Hier soir, je naviguais au hasard, ramant dans le sens du courant, bien assise au fond de ma chaloupe Verchères. J'eus la ‹‹funeste›› idée d'accoster sur les rives de BibliObs. ‹‹Quoi ? Un autre Dantzig !››En effet, Charles Dantzig [de son vrai nom Grégoire Leménager, patronyme qui lui sied fort mal] vient de publier une deuxième brique.

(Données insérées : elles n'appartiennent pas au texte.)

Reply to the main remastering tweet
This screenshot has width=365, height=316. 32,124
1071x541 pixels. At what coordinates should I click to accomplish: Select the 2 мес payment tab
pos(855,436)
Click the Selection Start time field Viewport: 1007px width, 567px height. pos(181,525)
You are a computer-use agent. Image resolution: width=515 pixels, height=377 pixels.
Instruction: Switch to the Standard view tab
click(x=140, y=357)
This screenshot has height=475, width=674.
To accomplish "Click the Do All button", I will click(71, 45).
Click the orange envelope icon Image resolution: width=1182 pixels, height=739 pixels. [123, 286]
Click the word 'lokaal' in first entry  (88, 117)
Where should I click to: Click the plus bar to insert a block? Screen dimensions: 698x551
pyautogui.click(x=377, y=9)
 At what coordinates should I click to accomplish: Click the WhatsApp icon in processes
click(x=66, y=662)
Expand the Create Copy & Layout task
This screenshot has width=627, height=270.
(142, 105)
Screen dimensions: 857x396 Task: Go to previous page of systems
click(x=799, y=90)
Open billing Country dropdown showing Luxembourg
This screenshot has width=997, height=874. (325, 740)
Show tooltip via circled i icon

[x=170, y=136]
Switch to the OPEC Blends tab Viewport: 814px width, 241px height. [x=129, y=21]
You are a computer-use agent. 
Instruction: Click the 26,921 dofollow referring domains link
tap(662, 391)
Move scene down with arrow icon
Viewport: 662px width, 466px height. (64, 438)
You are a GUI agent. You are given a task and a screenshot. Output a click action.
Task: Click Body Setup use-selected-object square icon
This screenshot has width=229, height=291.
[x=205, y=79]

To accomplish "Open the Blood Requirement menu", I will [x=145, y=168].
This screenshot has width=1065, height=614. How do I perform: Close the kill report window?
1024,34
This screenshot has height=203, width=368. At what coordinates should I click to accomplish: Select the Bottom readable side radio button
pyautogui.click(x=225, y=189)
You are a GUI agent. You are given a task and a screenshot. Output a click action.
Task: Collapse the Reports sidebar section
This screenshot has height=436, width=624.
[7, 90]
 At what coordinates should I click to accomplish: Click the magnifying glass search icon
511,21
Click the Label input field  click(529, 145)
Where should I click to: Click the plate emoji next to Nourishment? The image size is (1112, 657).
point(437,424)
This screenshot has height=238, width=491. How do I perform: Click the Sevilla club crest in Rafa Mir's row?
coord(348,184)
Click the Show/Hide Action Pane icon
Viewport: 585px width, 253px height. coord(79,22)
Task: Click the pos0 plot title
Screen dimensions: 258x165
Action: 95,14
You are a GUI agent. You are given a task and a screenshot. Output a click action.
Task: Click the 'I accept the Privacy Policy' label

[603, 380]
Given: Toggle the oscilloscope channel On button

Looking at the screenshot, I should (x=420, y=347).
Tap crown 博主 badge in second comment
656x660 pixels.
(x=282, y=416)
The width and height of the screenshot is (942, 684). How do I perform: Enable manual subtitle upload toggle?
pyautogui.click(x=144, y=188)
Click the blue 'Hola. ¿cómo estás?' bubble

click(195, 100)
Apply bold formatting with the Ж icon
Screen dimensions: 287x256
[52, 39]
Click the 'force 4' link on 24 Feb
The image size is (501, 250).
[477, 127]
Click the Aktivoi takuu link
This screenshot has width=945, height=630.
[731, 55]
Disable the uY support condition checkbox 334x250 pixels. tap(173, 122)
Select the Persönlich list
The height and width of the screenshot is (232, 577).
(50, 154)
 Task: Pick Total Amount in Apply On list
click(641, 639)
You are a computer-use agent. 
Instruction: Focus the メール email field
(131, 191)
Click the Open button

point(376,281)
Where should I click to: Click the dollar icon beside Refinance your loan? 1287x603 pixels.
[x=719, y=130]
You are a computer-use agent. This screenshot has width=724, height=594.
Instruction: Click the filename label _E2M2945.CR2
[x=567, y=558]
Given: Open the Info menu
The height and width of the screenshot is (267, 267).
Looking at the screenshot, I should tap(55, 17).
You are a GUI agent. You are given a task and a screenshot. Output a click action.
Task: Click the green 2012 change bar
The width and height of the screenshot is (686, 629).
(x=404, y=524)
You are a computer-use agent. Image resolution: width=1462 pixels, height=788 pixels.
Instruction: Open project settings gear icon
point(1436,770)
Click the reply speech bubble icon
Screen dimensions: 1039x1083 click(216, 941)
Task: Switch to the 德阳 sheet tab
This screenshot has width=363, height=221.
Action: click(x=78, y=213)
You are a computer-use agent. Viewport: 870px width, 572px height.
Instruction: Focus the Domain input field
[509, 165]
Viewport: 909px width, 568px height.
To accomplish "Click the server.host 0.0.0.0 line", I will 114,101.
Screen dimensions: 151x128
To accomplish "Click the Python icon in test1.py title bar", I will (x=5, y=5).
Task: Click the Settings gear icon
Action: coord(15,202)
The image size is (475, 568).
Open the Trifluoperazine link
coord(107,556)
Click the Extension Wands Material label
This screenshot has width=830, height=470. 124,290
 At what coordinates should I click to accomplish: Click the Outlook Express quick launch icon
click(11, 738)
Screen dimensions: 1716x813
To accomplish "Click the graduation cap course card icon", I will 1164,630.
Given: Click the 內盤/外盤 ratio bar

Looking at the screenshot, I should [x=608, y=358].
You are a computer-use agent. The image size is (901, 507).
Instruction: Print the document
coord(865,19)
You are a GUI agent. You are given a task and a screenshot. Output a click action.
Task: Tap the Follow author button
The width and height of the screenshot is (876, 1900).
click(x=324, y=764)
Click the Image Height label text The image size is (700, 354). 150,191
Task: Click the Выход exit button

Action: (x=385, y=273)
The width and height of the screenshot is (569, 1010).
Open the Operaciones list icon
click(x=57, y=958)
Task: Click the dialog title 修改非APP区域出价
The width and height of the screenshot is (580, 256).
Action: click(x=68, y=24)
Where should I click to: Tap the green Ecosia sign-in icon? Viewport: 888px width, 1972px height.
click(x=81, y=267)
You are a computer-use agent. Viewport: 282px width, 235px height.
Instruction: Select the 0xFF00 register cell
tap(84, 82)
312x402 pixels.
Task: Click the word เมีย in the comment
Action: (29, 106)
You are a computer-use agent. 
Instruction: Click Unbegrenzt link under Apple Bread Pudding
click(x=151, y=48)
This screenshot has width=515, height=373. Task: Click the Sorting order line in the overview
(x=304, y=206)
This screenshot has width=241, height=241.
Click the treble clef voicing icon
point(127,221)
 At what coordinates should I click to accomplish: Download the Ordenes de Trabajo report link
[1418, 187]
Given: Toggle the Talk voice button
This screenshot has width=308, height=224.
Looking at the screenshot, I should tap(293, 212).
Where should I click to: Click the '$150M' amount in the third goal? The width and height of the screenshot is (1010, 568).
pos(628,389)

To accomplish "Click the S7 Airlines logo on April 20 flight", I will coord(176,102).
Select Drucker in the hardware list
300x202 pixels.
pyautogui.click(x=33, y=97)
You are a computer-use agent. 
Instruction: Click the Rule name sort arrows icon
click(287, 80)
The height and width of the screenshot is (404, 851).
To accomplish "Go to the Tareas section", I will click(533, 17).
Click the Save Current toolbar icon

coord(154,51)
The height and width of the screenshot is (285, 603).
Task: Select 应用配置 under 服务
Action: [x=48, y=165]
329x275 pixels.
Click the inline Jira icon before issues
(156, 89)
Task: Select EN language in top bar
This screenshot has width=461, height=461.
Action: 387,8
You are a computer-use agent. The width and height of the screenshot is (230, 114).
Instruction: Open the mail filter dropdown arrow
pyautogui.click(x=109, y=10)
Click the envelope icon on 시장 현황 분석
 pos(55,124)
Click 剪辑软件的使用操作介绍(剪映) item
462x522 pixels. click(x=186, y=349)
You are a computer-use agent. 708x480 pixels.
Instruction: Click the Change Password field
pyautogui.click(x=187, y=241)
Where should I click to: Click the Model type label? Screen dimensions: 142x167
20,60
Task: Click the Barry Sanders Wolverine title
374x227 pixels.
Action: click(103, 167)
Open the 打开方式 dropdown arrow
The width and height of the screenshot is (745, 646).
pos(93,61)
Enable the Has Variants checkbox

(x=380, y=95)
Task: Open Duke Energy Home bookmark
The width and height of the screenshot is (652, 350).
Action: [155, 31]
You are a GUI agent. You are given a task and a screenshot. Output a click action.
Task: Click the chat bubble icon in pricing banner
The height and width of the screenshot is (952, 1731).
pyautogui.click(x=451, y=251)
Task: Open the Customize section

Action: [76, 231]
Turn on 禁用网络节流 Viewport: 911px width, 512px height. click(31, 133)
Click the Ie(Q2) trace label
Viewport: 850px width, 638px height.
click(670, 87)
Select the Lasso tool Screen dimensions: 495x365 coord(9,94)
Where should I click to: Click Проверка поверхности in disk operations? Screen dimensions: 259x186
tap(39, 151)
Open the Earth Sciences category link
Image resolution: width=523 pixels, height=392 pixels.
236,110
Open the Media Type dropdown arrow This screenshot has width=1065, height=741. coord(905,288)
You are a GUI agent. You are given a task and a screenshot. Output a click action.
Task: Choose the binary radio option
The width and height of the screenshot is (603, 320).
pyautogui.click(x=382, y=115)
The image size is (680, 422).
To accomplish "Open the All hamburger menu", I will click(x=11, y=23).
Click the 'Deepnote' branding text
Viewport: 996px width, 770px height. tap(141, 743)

Le précédent, Dictionnaire égoïste de la littérature française, publié chez Grasset en 2005 compte 908 pages. J'ouvre ce livre au hasard, un vieux truc…, et je tombe sur ‹‹Donc, il faut que, parce que : Le donc, avec son air franc, peut-être la plus spécieuse conjonction de la langue française. Un écrivain écrit une assertion, pose donc, et tire une conclusion. Or (conjonction), il ne peut y avoir aucun rapport avec son assertion et sa conclusion. Peu importe, il écrit donc ! Nous sommes entraînés. Bientôt convaincus. Autant dire esclaves. […]›› Puis, l'auteur décortique une phrase de Jouvet, dit son horreur des conjonctions imposantes, mentionne Shakespeare, Yourcenar, Morand. Et tout cela, dit-il en substance, c'est la faute des Français qui veulent avoir raison.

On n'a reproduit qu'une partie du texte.